(Material provided)

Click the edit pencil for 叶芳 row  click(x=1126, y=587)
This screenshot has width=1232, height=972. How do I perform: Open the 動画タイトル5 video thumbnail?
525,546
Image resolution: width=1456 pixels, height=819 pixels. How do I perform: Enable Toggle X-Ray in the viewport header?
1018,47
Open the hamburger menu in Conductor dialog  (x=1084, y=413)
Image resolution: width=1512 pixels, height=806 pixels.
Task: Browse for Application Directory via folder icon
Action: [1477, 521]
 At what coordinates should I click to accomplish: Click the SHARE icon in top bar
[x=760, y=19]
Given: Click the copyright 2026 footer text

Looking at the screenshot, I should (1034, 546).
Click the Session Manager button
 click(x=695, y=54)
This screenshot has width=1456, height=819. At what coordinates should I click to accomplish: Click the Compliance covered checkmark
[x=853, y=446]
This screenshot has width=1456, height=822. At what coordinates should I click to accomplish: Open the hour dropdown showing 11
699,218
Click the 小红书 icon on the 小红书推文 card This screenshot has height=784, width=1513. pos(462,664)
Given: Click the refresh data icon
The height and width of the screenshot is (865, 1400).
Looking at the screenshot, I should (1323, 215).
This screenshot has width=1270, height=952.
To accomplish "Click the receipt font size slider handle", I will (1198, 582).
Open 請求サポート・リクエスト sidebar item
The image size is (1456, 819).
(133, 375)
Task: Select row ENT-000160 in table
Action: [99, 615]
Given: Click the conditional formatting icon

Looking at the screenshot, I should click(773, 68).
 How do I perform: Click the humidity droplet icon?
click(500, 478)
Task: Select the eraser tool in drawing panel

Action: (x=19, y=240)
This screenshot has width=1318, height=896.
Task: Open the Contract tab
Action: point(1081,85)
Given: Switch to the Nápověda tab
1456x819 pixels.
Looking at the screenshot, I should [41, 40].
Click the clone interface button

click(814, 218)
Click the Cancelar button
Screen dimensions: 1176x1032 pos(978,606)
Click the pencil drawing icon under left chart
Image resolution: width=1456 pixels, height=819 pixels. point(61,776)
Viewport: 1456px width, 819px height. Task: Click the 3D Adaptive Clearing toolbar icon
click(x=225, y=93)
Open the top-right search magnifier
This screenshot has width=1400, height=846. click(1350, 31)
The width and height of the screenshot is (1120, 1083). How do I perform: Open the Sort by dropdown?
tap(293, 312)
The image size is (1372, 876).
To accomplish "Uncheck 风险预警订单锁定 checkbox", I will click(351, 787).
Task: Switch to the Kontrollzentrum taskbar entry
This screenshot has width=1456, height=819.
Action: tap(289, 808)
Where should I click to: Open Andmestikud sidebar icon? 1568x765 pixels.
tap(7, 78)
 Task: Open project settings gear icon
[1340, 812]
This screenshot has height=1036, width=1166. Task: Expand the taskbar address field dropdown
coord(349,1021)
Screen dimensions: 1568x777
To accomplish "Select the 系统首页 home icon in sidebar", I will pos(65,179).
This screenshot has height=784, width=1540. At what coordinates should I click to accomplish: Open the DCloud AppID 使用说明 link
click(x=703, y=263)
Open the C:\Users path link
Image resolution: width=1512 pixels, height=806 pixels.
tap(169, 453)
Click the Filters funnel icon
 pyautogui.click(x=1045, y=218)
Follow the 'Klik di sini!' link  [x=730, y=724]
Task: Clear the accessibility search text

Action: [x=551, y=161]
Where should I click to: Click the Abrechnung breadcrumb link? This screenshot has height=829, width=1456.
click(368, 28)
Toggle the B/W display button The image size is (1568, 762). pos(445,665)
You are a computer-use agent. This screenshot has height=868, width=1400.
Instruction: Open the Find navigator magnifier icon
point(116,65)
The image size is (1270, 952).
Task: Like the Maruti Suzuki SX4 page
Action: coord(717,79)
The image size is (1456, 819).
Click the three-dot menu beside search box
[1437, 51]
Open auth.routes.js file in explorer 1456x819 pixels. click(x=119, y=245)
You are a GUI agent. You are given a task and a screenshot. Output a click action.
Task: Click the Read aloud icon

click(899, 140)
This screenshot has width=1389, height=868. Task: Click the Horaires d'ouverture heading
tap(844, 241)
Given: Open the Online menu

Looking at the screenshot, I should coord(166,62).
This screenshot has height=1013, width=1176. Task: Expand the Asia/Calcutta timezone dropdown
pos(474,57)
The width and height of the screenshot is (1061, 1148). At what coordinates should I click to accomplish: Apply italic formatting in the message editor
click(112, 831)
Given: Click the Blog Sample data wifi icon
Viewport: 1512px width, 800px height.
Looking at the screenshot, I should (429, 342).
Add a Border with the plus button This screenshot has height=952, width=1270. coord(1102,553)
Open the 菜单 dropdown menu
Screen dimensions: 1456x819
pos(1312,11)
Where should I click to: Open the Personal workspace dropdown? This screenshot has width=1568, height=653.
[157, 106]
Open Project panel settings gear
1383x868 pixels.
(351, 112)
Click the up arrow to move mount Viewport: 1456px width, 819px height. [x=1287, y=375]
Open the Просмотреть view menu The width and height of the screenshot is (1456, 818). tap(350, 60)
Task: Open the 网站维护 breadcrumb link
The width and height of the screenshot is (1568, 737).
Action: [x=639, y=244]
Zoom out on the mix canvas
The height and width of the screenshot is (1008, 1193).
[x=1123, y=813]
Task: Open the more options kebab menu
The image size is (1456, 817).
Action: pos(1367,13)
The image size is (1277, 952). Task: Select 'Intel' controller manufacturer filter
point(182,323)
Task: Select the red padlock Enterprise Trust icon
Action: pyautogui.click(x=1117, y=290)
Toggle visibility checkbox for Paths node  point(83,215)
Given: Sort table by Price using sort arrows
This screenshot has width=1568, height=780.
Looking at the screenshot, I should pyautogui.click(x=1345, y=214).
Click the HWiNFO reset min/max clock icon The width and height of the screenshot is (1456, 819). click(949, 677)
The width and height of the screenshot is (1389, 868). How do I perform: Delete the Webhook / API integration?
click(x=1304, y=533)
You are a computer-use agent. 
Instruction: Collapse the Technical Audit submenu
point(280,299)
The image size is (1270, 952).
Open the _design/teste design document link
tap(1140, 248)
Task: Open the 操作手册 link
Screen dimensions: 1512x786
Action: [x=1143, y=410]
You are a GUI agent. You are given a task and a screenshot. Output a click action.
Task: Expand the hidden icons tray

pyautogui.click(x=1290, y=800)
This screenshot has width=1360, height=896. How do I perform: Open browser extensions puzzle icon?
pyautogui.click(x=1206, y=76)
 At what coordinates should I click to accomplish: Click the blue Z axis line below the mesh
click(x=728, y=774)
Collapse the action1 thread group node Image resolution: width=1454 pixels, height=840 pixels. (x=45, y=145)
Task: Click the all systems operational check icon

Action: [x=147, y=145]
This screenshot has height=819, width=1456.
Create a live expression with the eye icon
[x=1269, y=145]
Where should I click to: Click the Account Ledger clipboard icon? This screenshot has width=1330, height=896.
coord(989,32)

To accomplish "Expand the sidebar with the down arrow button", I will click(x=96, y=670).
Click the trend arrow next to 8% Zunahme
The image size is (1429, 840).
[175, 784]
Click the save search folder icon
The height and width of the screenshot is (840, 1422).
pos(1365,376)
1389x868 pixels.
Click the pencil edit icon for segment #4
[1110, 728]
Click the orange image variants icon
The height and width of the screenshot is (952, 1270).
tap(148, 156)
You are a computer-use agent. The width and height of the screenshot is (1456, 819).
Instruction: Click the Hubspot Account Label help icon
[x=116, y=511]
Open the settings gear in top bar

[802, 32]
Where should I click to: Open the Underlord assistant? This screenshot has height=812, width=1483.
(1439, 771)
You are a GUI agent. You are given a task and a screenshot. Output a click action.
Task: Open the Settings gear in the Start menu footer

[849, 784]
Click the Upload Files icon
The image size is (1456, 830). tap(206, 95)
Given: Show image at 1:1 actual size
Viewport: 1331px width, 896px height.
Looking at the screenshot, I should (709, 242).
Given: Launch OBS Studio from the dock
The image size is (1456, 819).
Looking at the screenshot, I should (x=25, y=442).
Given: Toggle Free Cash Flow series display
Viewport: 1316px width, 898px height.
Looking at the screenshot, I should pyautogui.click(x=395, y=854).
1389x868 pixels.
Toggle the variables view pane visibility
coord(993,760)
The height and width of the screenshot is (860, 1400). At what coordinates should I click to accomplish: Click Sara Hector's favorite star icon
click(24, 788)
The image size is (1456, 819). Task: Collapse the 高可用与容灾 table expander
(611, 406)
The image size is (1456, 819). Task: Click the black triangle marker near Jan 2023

(End Material provided)

| Work instruction |
Reproduce the lines above, beginning at the line with "This screenshot has height=819, width=1456." and stopping after the line with "Given: Show image at 1:1 actual size", exactly as they are.

| Solution to this exercise |
This screenshot has height=819, width=1456.
Create a live expression with the eye icon
[x=1269, y=145]
Where should I click to: Click the Account Ledger clipboard icon? This screenshot has width=1330, height=896.
coord(989,32)

To accomplish "Expand the sidebar with the down arrow button", I will click(x=96, y=670).
Click the trend arrow next to 8% Zunahme
The image size is (1429, 840).
[175, 784]
Click the save search folder icon
The height and width of the screenshot is (840, 1422).
pos(1365,376)
1389x868 pixels.
Click the pencil edit icon for segment #4
[1110, 728]
Click the orange image variants icon
The height and width of the screenshot is (952, 1270).
tap(148, 156)
You are a computer-use agent. The width and height of the screenshot is (1456, 819).
Instruction: Click the Hubspot Account Label help icon
[x=116, y=511]
Open the settings gear in top bar

[802, 32]
Where should I click to: Open the Underlord assistant? This screenshot has height=812, width=1483.
(1439, 771)
You are a GUI agent. You are given a task and a screenshot. Output a click action.
Task: Open the Settings gear in the Start menu footer

[849, 784]
Click the Upload Files icon
The image size is (1456, 830). tap(206, 95)
Given: Show image at 1:1 actual size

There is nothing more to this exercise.